The results show that the two non-traditional momentum indicators performed better than the two traditional momentum indicators. The 26-week Rate-of-Change had the lowest return and a very high Maximum Drawdown. By the way, the results for 13-week ROC and 5-week ROC not good either. The PPO(10,40,1) had the third lowest return and the highest Maximum Drawdown. The Win% (58) and Average Gain/Loss (16.16%/8.51%) were respectable, but the overall results were not. 

The systems using 26-week RSI and 52-week Fast Stochastic returned over 7% and the Maximum Drawdowns were below 20%, which are still a bit high. Notice that the Win% was around 60%. The Fast Stochastic system was the most active system with 279 total trades. This is not for the entire ten year period because the system was exposed just 73 percent of the time (~7.3 years). The Average Gain/Loss (7.77%/4.59%) was the worst of the group, but the system made up for it with more trades. 

Equity Line and Drawdown Chart

The charts below show performance for the trend-momentum system using the Fast Stochastic (52,1). The equity line reflects the tough market conditions from 2008 until 2011, the big bull run from 2012 to 2014, the deep drawdown of 2015 and the bull run in 2016. The key to momentum systems is to make more on the way up than is lost on the way down. We cannot get out at the exact top and this is why momentum systems have drawdowns. I used Amibroker software and Premium Data from Norgate for testing. 


It is hard to beat a basic timing system for the S&P 500 SPDR. Buy SPY when the weekly PPO(10,40,1) turns positive and sell when the weekly PPO turns negative. This basic timing system also works well when using the nine sector SPDRs, which are based on stocks in the S&P 500. Thus, timing with the PPO(10,40,1) works well for the S&P 500 and its sectors. The annual returns improve when we expand the list of ETFs, but this is at the expense of higher drawdowns. The Compound Annual Return went from 7.32% to 8.52% (+1.2), but the Maximum Drawdown went from 14% to 18% (+4%). I am not sure if the added return was worth the 3 times the added risk. 

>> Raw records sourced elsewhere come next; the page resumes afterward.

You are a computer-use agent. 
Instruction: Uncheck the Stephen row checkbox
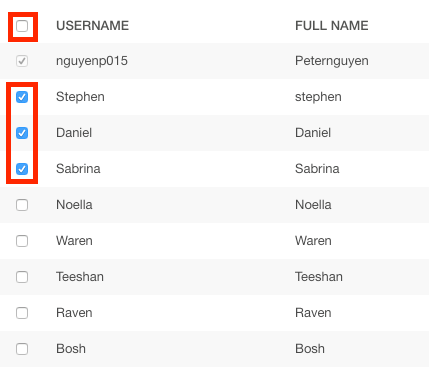[x=22, y=97]
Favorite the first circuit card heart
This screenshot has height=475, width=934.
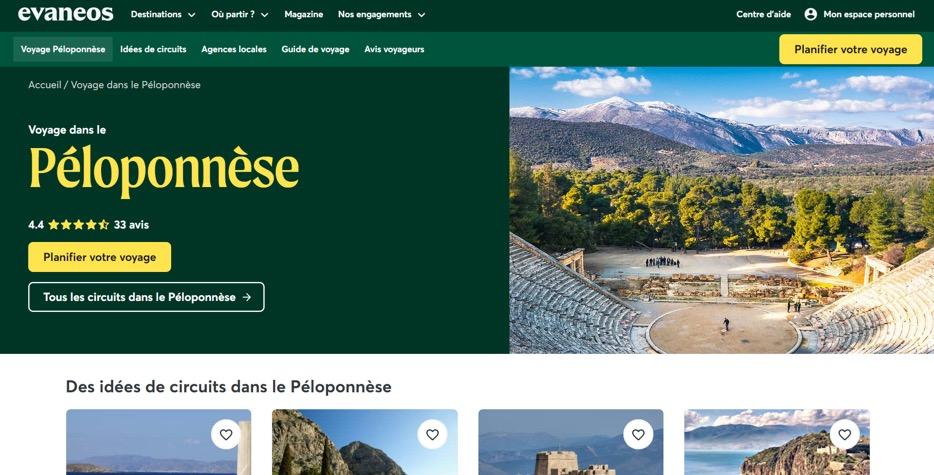click(226, 434)
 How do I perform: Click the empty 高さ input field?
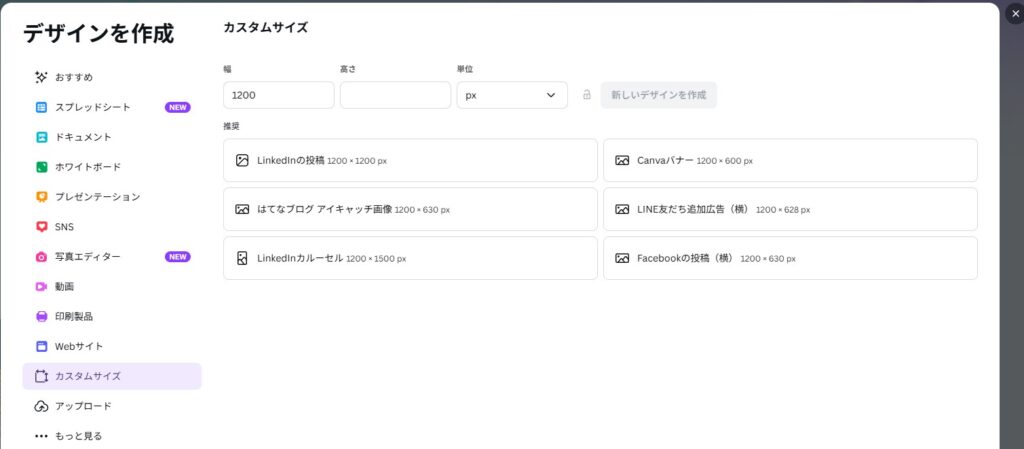395,95
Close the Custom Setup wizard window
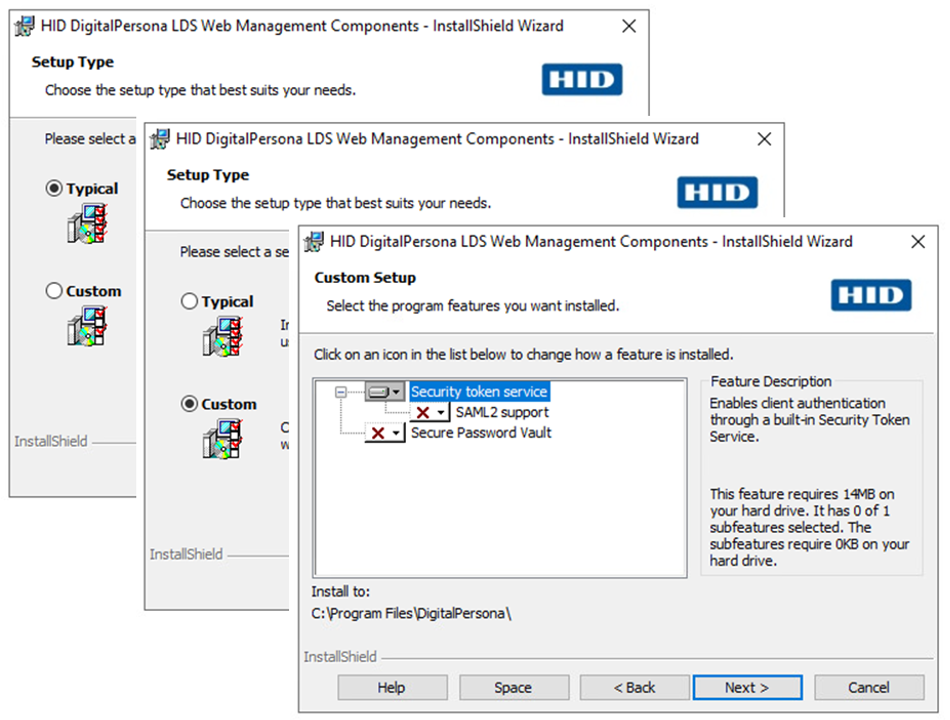Screen dimensions: 950x720 point(917,242)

I was not happy with the momentum-rotation using Rate-of-Change and the PPO for the expanded list of ETFs so I ventured out to other momentum indicators. RSI (26) and Fast Stochastic (52,1) worked quite well on the weekly timeframe so I think these systems merit further exploration in the future. I like the idea of RSI because it is a normalized indicator. I like the idea behind the Fast Stochastic because it reflects "chart" strength.  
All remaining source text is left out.